Sunday, September 17, 2006

Mark 8:31-38 and today's Roman Catholic readings

Alcibiades at Keshertalk has an interesting reflection on the Pope's controversial remarks. The link includes the thrust of my commentary as well. My reverence for the Cistercian who gave, as in my experience they always do, such wonderful explanations and correlations with the text of today's Gospel. An English portrait painter, ? Turner, said that a portrait was a 'picture with a little something wrong about the mouth.' Only when you have a great exposition do small minds have the luxury of making small, delightful rearrangements. The monk's byway into who is Satan was most transcendental. He told the story of Job from the standpoint of seeing Satan as a passive-aggressive servant of God. God is pleased with Job's faithfulness. Satan tells Him, 'Of course he is faithful. He is the richest man there (he appreciates his reward). Make him poor.. Make him sick and ill..' And yet Job said, 'The Lord giveth and the Lord taketh away. Blessed is the name of the Lord.'


The Garden of Eden story, further referenced by the monk, strikes me as Satan in a different category.
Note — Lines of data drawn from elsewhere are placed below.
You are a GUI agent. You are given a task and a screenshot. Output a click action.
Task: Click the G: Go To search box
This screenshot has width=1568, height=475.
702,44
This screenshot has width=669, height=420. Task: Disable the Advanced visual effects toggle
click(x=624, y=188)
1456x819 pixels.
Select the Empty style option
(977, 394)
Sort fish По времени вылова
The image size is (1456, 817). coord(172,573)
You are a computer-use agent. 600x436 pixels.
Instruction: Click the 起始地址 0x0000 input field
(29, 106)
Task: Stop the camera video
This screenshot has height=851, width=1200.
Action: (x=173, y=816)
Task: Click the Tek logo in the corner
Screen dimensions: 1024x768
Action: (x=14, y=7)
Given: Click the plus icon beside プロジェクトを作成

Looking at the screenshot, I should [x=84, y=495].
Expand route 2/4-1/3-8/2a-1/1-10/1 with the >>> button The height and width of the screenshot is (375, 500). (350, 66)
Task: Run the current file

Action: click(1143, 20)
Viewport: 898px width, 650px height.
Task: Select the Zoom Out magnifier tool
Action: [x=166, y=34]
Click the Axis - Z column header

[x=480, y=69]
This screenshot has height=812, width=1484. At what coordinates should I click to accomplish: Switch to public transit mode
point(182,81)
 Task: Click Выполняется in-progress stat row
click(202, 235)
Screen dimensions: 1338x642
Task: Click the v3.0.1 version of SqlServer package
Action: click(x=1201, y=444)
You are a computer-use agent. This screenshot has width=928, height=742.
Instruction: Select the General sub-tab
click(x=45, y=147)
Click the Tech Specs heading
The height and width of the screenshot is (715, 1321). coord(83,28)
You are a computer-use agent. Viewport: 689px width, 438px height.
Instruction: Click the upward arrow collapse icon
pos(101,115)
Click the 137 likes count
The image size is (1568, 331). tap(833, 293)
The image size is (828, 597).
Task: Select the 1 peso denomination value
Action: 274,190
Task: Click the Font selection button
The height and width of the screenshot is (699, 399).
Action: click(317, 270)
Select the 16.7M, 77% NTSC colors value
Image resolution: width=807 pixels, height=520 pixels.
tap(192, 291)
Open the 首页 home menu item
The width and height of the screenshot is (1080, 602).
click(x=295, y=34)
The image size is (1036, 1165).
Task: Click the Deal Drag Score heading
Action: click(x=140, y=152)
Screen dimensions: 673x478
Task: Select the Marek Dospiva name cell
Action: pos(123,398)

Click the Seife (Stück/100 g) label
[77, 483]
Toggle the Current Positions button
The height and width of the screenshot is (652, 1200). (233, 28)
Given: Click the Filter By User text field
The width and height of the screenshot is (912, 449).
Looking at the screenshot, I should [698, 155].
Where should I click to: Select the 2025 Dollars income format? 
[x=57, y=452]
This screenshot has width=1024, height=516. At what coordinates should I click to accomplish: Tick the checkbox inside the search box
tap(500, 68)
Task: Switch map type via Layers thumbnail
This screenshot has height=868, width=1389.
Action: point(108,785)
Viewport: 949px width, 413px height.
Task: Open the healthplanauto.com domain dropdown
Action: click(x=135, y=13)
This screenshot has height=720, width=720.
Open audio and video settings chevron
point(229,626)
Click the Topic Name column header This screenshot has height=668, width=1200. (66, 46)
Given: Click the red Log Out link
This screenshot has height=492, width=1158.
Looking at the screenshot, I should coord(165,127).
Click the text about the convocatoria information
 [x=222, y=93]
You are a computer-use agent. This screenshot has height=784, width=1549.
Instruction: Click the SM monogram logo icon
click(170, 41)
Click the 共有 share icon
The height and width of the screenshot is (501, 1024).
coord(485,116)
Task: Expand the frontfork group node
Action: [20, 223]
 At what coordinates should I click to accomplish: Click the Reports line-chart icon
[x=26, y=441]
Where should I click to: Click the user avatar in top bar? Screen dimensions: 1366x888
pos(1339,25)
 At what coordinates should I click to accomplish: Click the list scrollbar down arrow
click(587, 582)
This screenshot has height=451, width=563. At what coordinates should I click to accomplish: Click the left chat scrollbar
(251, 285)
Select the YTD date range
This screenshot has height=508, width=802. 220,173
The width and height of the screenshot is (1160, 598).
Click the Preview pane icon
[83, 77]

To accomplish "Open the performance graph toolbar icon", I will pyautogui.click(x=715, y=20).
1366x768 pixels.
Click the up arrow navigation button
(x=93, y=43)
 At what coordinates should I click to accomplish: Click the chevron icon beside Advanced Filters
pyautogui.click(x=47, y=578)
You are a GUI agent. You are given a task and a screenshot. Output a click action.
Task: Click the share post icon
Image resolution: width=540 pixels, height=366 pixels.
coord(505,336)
The allegory of Satan's telling Eve that if she eats of the tree of the knowledge of good and evil she will be like God as a temptation to be bad in only a 'hood sense. It seems to me the development of the human, the growth of her brain as it is given in this story, is really one of making a cathexis for something desirable. In this case our advancement more clearly leads us to know the mind of the other. But, like, for example, marriage, it has its own complications which one has committed oneself to. My favorite story of my psychiatry professor, Dr. DeLoache, was his joking that the Church had it's priests be celibate because it knew 'how many souls for hell marriage produced.'


And finally, James 2: 14-18, for me informs us, as physicians, that to merely bask in the idealism of our profession, and not to seek out the subtleties in our patients and the IOM report on Gulf War Syndrome is to fail in not having works to go with our belief.